* **Exercise requirements**
Return the part of the brownfields speech that begins at the words "under state law, upon" and stops after the words "to federal law.", copied without any change.

* **Extract provided**
Charles Sullivan Speech

 
   

The Department of Environmental Conservation's

Brownfields Programs
 

by Charles E. Sullivan, Jr., Esq.

Chief, State Superfund and Voluntary Cleanup Practice Group

Division of Environmental Enforcement

date of this document: 27 March 1997

THE DEPARTMENT'S VOLUNTARY REMEDIAL PROGRAM

I. Definitions for purposes of the voluntary cleanup program:

"PRP:" a party responsible under law to remediate contamination disposed on or released from a property.

"non-PRP:" someone who is not a PRP. Also includes the present owner if that owner purchased the property in an already contaminated condition and is not otherwise a PRP with respect to the contamination's remediation.

A. Covered contamination:

The program covers any contaminated property located in the State the remediation of which the federal government does not have lead responsibility.

B. Eligible participants

Anyone other than a PRP for property that is:

A Class 1 or 2 Registry site

A TSDF subject to corrective action or closure under permit or order issued under the Department's hazardous waste management regulatory ("RCRA") program

a TSDF operating under interim status under the RCRA program that is subject to enforcement action leading to the issuance of an order containing a corrective action schedule (note: interim status facilities which have closed, or which have desire to close, the regulated unit, before receiving a Part 373 permit are eligible to participate in the Department's Voluntary Remedial Program)

subject to any other "enforcement action" requiring the PRP to remove or remediate a hazardous substance. For this purpose, an "enforcement action" commences against a PRP:

under state law, upon issuance of a notification of violation or upon commencement of enforcement under Article 71 of the Environmental Conservation Law or upon issuance of any notification under Article 27, Title 13 of the Environmental Conservation Law that the PRP is a PRP for the property in question or upon issuance of an accusatory instrument under the Criminal Procedure Law.

under federal law the purpose of which includes requiring the subject of the action to remove or remediate hazardous substance, upon issuance of any notification that requires the removal or remediation of hazardous substances that is issued pursuant to federal law.

C. The Commitment Document

1. Form of the Commitment Document: the volunteer's choice--either a consent order or an agreement.

* **Entries shown**
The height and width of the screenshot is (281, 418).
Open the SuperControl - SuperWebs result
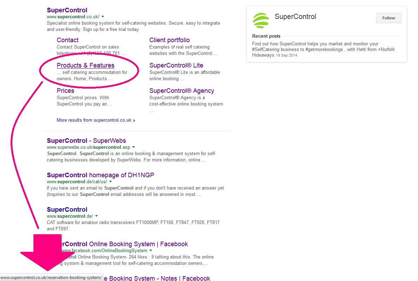click(x=86, y=141)
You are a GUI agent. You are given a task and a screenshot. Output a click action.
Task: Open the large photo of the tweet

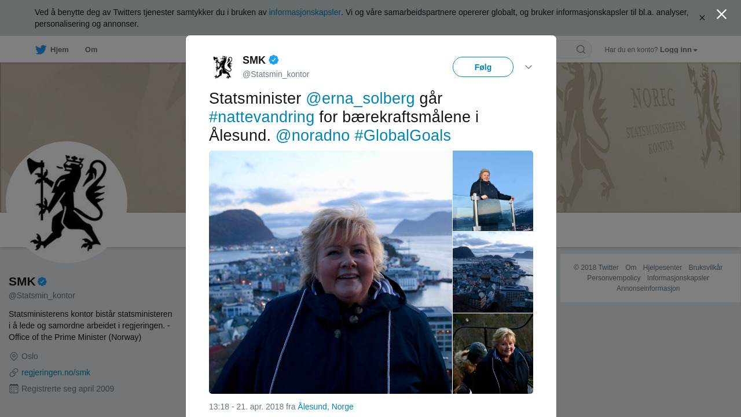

* **Answer in full**
under state law, upon issuance of a notification of violation or upon commencement of enforcement under Article 71 of the Environmental Conservation Law or upon issuance of any notification under Article 27, Title 13 of the Environmental Conservation Law that the PRP is a PRP for the property in question or upon issuance of an accusatory instrument under the Criminal Procedure Law.

under federal law the purpose of which includes requiring the subject of the action to remove or remediate hazardous substance, upon issuance of any notification that requires the removal or remediation of hazardous substances that is issued pursuant to federal law.